Russia’s macroeconomic situation has consolidated. After a 2-year recession, the Russian economy swung back into growth in fourth-quarter 2016, inflationary pressures dropped sharply allowing the central bank to ease monetary policy, the rouble has appreciated significantly over the past twelve months, and the government launched a major programme to consolidate public finances. In the light of this new environment, the rating agency Standard & Poor’s attached a positive outlook to Russia’s sovereign rating, suggesting that it could soon be upgraded to “investment grade” if the country’s macroeconomic situation continues to strengthen.
Exit from recession is confirmed
In fourth-quarter 2016, the Russian economy pulled out of recession as GDP rebounded by 0.3% year-on-year. For the full year, the economy contracted only 0.2%, after a 2.8% decline in 2015 (after revisions). Yet net exports were the only component that made a positive contribution to growth (1.5 percentage points), even though they slowed compared to 2015. For the second consecutive year, household consumption and investment declined, but at a much milder pace than in the previous year.
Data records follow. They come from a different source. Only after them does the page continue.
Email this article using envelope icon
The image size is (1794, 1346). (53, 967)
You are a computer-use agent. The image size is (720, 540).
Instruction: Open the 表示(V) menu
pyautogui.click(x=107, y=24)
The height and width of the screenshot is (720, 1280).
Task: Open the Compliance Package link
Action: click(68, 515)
As to 2017, growth prospects are looking strong. Two factors are expected to fuel a rebound in economic activity: 1) the acceleration in household consumption, lifted by higher real revenues, and 2) an upturn in investment at a time of monetary easing. Given the sharp drop in inflationary pressures (prices rose only 4.5% yoy in March, down from 8% in the year-earlier period), the central bank managed to lower its key rates by 25 basis points (bp) in March, and is expected to continue along this path with a cumulative rate cut of 150 to 200bp over the full year to support growth.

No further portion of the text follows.